▶ [Direction A]:
Collect every row below that contains the string "aktywuj". Case counts.

▶ [Extract]:
______________________________

Opinion Trade embargoes are powerful weapons, especially in wartime. They used to be very visible: naval blockades had huge impacts against the Confederacy in the American Civil War and, 50 years later, Germany in the First World War.
The Battle of the Atlantic in the Second World War nearly sank the UK.
The Moscow head office of majority state-owned Russian banking and financial services company Sberbank
Now Russia is in an illegal war against Ukraine, and sanctions against it are the rest of the world's first choice of persuasion. Financial services, new goods and spare parts, travel, all these things are part of an established playbook. Information technology is less so, and when it comes to cloud services and infrastructure, there are far more questions than answers.
Russia's dependence on Western enterprise IT is huge. Its domestic capabilities have improved beyond measure since the collapse of the Soviet Union in 1991, when decades of catastrophic mismanagement left it with no IT industry whatsoever. Cheap hardware and the global online infrastructure allowed it to develop a capable and productive software workforce. Free to use the same tools as the rest of us, big outfits could start to become competitive and entrepreneurs could expect a level playing ground.

______________________________

▶ [Data excerpts]:
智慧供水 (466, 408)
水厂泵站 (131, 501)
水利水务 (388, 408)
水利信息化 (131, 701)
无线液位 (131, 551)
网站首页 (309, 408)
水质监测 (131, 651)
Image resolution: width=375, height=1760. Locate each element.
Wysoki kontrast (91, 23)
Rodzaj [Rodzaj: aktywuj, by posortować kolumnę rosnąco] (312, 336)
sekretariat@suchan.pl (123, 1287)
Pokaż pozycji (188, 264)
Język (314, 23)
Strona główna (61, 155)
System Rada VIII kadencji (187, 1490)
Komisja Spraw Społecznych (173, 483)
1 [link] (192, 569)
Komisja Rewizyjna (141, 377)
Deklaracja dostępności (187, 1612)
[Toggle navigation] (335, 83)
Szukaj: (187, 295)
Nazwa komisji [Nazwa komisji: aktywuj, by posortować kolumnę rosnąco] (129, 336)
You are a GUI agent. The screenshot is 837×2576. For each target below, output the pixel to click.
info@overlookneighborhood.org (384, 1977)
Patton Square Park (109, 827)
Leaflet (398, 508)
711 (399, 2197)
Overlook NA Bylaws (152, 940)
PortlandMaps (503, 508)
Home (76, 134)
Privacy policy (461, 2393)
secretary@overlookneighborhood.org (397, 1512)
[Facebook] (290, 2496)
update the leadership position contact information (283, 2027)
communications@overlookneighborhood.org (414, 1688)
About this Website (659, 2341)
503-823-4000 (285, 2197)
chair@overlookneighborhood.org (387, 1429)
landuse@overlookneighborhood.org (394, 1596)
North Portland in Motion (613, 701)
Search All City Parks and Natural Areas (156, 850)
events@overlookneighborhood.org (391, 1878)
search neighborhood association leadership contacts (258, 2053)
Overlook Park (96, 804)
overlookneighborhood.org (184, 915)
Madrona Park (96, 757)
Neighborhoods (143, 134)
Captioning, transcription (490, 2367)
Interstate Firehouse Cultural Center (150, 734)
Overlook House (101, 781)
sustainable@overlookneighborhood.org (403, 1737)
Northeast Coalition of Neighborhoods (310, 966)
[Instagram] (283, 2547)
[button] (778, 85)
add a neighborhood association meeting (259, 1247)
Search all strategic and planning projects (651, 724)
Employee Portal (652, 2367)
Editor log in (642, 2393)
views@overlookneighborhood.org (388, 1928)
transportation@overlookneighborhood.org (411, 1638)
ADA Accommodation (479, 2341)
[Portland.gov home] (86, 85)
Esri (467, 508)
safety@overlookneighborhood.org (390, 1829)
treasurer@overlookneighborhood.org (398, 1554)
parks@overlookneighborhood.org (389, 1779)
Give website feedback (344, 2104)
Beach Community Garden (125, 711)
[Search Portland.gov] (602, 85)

______________________________

▶ [Direction B]:
Set down, word for word, the part of the article above on sanctions against Russia starting with "The Moscow head" and going on through "questions than answers.".

▶ [Response A]:
Rodzaj [Rodzaj: aktywuj, by posortować kolumnę rosnąco] (312, 336)
Nazwa komisji [Nazwa komisji: aktywuj, by posortować kolumnę rosnąco] (129, 336)

▶ [Response B]:
The Moscow head office of majority state-owned Russian banking and financial services company Sberbank
Now Russia is in an illegal war against Ukraine, and sanctions against it are the rest of the world's first choice of persuasion. Financial services, new goods and spare parts, travel, all these things are part of an established playbook. Information technology is less so, and when it comes to cloud services and infrastructure, there are far more questions than answers.